*Problem details*: Starting at the first of the rows and ending at the line containing "[x=384, y=14]", write those lines out again with "moon icon" changed to "crescent icon" and nothing else altered.

* * * *

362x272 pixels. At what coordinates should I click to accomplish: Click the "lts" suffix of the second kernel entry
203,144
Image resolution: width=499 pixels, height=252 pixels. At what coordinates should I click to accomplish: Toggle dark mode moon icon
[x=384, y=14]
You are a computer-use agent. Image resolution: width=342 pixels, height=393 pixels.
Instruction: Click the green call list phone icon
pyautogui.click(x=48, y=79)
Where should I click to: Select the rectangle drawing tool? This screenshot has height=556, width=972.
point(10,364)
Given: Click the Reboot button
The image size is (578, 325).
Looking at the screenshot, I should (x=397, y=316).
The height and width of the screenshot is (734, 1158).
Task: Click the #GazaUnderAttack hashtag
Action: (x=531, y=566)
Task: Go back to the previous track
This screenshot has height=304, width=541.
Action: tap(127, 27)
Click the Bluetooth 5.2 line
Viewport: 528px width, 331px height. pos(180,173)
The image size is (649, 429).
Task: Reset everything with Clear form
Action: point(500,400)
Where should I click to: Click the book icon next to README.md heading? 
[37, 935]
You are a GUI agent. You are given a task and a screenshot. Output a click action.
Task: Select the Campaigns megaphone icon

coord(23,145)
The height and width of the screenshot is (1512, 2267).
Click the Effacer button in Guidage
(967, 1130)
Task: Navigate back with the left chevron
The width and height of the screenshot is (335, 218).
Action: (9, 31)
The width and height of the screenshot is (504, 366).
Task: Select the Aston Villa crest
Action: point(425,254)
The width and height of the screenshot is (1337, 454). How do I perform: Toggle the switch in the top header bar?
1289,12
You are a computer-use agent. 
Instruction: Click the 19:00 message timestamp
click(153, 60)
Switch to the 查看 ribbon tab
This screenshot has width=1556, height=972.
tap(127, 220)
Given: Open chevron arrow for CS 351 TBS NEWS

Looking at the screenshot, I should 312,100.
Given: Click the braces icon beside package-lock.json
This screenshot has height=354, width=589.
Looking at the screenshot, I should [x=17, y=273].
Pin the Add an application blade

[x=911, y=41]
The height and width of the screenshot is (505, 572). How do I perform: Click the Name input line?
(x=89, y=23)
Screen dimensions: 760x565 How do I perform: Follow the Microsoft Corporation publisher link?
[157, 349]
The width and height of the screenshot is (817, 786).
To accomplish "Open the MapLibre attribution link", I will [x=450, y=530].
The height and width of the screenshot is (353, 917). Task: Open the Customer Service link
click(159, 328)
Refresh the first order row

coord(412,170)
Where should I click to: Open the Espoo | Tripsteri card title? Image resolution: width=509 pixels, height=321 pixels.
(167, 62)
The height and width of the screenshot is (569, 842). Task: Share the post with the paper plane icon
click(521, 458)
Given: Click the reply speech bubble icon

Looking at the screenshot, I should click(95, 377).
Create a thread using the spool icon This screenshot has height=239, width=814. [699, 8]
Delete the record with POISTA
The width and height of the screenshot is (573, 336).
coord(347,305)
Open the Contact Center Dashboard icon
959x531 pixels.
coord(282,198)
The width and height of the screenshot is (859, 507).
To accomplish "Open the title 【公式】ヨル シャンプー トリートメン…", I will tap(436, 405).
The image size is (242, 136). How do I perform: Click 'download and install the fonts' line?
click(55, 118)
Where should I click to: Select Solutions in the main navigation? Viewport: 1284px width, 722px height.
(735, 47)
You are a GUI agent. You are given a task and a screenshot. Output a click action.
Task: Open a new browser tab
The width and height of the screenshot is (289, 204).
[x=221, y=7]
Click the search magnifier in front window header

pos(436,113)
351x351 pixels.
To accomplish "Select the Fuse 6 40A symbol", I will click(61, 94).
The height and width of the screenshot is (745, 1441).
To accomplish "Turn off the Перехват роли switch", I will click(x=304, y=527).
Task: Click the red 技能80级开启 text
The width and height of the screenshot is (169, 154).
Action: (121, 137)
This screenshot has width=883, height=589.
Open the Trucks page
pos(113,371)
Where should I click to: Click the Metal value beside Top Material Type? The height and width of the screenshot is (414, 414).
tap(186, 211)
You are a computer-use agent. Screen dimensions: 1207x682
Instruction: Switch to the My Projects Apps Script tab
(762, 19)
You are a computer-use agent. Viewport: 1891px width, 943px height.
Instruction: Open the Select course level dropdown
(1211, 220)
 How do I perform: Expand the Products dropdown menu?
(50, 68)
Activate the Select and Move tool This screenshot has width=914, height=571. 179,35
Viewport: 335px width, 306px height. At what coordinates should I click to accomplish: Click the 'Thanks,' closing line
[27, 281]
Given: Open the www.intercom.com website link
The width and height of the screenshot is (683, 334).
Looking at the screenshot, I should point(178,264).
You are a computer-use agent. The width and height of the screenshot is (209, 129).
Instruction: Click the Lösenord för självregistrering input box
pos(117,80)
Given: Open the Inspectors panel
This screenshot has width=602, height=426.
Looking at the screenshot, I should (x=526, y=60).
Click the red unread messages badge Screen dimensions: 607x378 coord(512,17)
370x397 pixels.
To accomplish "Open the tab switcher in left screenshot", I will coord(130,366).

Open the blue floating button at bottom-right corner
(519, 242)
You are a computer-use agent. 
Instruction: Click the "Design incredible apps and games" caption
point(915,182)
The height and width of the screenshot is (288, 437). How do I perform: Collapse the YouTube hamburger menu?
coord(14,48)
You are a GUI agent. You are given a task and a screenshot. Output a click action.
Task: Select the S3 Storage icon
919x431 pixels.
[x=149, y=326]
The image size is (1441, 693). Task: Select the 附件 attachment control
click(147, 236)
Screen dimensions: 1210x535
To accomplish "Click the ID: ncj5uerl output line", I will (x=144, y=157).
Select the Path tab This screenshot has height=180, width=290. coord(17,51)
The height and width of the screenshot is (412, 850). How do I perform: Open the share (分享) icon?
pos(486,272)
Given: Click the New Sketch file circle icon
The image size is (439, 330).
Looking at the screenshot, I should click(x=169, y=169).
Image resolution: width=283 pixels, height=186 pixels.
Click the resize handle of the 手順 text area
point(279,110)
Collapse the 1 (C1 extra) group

* * * *

*Task answer*:
362x272 pixels. At what coordinates should I click to accomplish: Click the "lts" suffix of the second kernel entry
203,144
Image resolution: width=499 pixels, height=252 pixels. At what coordinates should I click to accomplish: Toggle dark mode crescent icon
[x=384, y=14]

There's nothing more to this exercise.